Il ramo d’azienda viene affittato per 10 anni, senza però contemperare il trasferimento della proprietà dei beni principali. I mezzi restano di Tekra e vengono concessi a RisAm in noleggio, per soli sei mesi, con un canone complessivo di 163.350 euro, rinnovabile ma non garantito oltre tale termine. Durata lunga dell’affitto a fronte di una disponibilità mezzi estremamente breve, potrebbe apparire come una asimmetria. Sia come sia, RisAm si assume la gestione operativa senza di fatto un patrimonio strumentale proprio, affidandosi a mezzi di terzi, molti dei quali – come emerso anche in Consiglio comunale – risultano in cattivo stato o inutilizzabili per carenza di manutenzione.
Se è vero che i debiti pregressi restano a Tekra e che quelli futuri sono interamente a carico di RisAm, il contratto non presenta alcuna garanzia patrimoniale a favore delle stazioni appaltanti (tra queste, il Comune di Siracusa). Quindi se RisAm dovesse trovarsi in difficoltà finanziaria o operativa – si spera mai – il primo soggetto chiamato a intervenire sarebbe il Comune di Siracusa, per evitare l’interruzione del servizio. È esattamente questo il contesto che ha portato il Consiglio comunale ad approvare una delibera per il pagamento diretto degli stipendi in caso di inadempienza.
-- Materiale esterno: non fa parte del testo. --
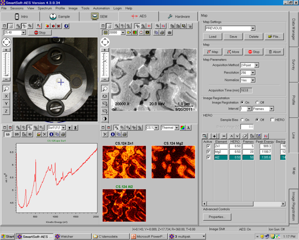
Task: Click the S9 smoothing button in spectrum toolbar
Action: [x=7, y=134]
E’ una misura di tutela dei lavoratori che, però, trasferisce indirettamente il rischio industriale sull’ente pubblico. Lecito domandarsi, allora, se esista un piano B per tutelare invece, e nel complesso, i cittadini, il servizio, l’igiene urbana di Siracusa? Parrebbe, purtroppo, di no. Almeno non ancora. Questo è il fronte su cui Palazzo Vermexio deve lavorare in fretta. Altrimenti rischia una clamorosa caduta.
Per quel che riguarda i lavoratori, il contratto richiama espressamente l’articolo 6 del CCNL Fise Assoambiente, imponendo quindi a RisAm l’assunzione diretta di tutto il personale impiegato nei 240 giorni precedenti. Una clausola importante, che tutela la continuità occupazionale ma che – con la previsione dei 240 giorni – taglia fuori un numero ancora non ben precisato di operatori a tempo determinato o di recente ingresso in servizio. Altro punto su cui l’opposizione ha posto l’accento in Consiglio comunale.
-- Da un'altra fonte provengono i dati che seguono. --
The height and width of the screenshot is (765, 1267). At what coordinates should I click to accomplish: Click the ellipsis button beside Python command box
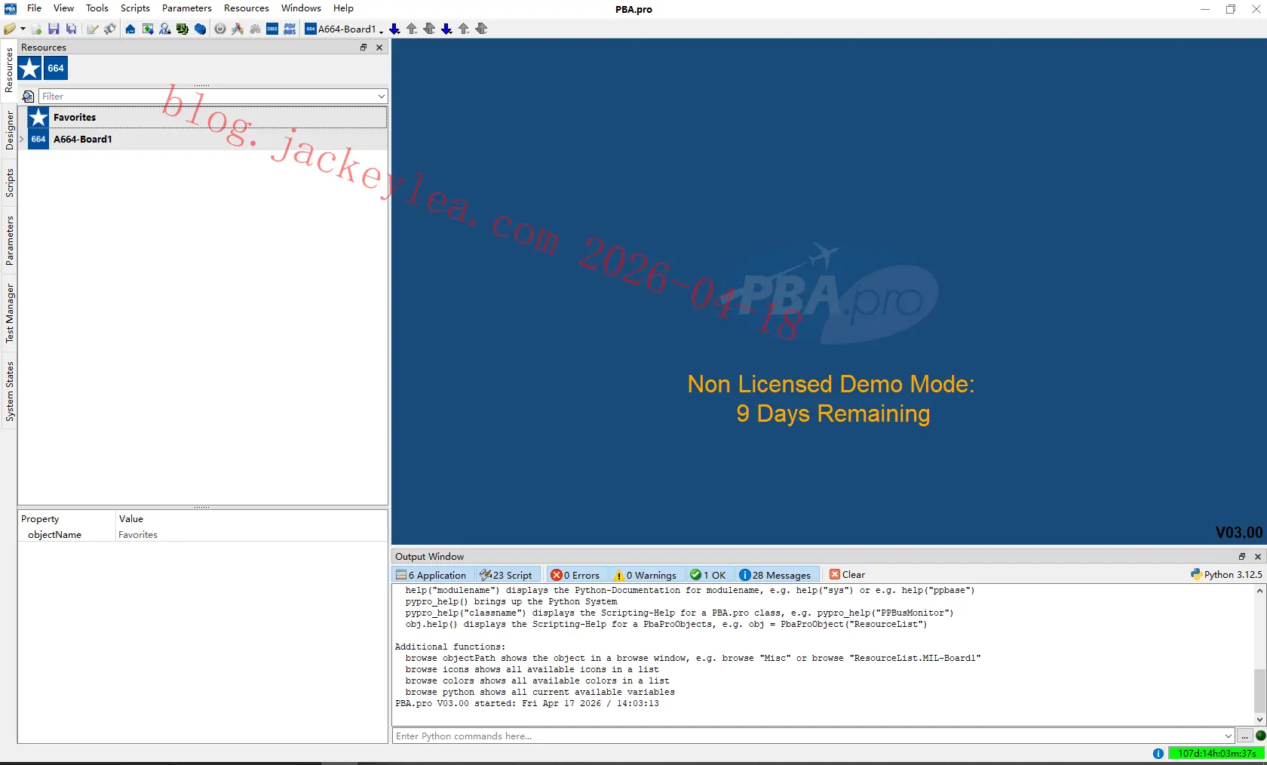[x=1244, y=736]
Nel suo impianto complessivo, il contratto appare come un’operazione nella quale Tekra mantiene il controllo degli asset strategici (mezzi, know-how certificato, iscrizioni) e monetizza il proprio avviamento attraverso un canone fisso annuo di 60.000 euro ed una quota variabile pari al 5% del fatturato. RisAm, al contrario, assume la gestione quotidiana, i costi di manutenzione, i rischi industriali, le responsabilità ambientali e la pressione delle stazioni appaltanti, senza un rafforzamento patrimoniale proporzionato (come lamentano dalla minoranza consiliare).
Tutti validi motivi per tenere gli occhi puntati sul più rilevante appalto comunale, su cui interviene ora un’operazione societaria di questa portata e che potrebbe produrre effetti che rischiano di scaricarsi sulla corretta gestione del servizio di igiene urbana.